- _What you have to do_:
Copy out each of the following entries word for word.

+ + + + +

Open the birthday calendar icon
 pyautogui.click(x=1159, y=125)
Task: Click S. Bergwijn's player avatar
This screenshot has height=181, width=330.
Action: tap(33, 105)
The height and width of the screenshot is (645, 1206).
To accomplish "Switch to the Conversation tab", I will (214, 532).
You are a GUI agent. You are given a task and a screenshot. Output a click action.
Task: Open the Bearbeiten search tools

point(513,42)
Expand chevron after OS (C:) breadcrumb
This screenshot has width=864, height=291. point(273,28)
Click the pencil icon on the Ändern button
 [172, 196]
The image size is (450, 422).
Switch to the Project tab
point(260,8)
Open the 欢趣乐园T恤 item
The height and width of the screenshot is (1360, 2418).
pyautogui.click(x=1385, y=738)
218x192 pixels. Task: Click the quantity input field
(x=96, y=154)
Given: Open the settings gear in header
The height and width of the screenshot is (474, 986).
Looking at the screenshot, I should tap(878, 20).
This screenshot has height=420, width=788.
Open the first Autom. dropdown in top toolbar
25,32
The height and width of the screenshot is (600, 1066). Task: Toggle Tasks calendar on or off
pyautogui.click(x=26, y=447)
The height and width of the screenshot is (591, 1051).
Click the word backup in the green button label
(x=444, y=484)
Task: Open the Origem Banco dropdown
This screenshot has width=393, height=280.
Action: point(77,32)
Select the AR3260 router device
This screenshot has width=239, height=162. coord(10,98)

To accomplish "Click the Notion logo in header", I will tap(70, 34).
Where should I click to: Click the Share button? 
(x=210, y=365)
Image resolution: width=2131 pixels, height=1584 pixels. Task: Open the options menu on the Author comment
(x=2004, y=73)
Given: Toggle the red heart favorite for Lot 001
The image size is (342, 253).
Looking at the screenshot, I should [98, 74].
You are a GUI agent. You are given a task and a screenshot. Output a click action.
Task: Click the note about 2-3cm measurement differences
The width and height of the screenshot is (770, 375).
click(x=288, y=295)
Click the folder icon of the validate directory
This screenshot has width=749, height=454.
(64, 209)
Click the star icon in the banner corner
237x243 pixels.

+ + + + +

- _Final result_:
Open the birthday calendar icon
 pyautogui.click(x=1159, y=125)
Task: Click S. Bergwijn's player avatar
This screenshot has height=181, width=330.
Action: tap(33, 105)
The height and width of the screenshot is (645, 1206).
To accomplish "Switch to the Conversation tab", I will (214, 532).
You are a GUI agent. You are given a task and a screenshot. Output a click action.
Task: Open the Bearbeiten search tools

point(513,42)
Expand chevron after OS (C:) breadcrumb
This screenshot has width=864, height=291. point(273,28)
Click the pencil icon on the Ändern button
 [172, 196]
The image size is (450, 422).
Switch to the Project tab
point(260,8)
Open the 欢趣乐园T恤 item
The height and width of the screenshot is (1360, 2418).
pyautogui.click(x=1385, y=738)
218x192 pixels. Task: Click the quantity input field
(x=96, y=154)
Given: Open the settings gear in header
The height and width of the screenshot is (474, 986).
Looking at the screenshot, I should tap(878, 20).
This screenshot has height=420, width=788.
Open the first Autom. dropdown in top toolbar
25,32
The height and width of the screenshot is (600, 1066). Task: Toggle Tasks calendar on or off
pyautogui.click(x=26, y=447)
The height and width of the screenshot is (591, 1051).
Click the word backup in the green button label
(x=444, y=484)
Task: Open the Origem Banco dropdown
This screenshot has width=393, height=280.
Action: point(77,32)
Select the AR3260 router device
This screenshot has width=239, height=162. coord(10,98)

To accomplish "Click the Notion logo in header", I will tap(70, 34).
Where should I click to: Click the Share button? 
(x=210, y=365)
Image resolution: width=2131 pixels, height=1584 pixels. Task: Open the options menu on the Author comment
(x=2004, y=73)
Given: Toggle the red heart favorite for Lot 001
The image size is (342, 253).
Looking at the screenshot, I should [98, 74].
You are a GUI agent. You are given a task and a screenshot. Output a click action.
Task: Click the note about 2-3cm measurement differences
The width and height of the screenshot is (770, 375).
click(x=288, y=295)
Click the folder icon of the validate directory
This screenshot has width=749, height=454.
(64, 209)
Click the star icon in the banner corner
237x243 pixels.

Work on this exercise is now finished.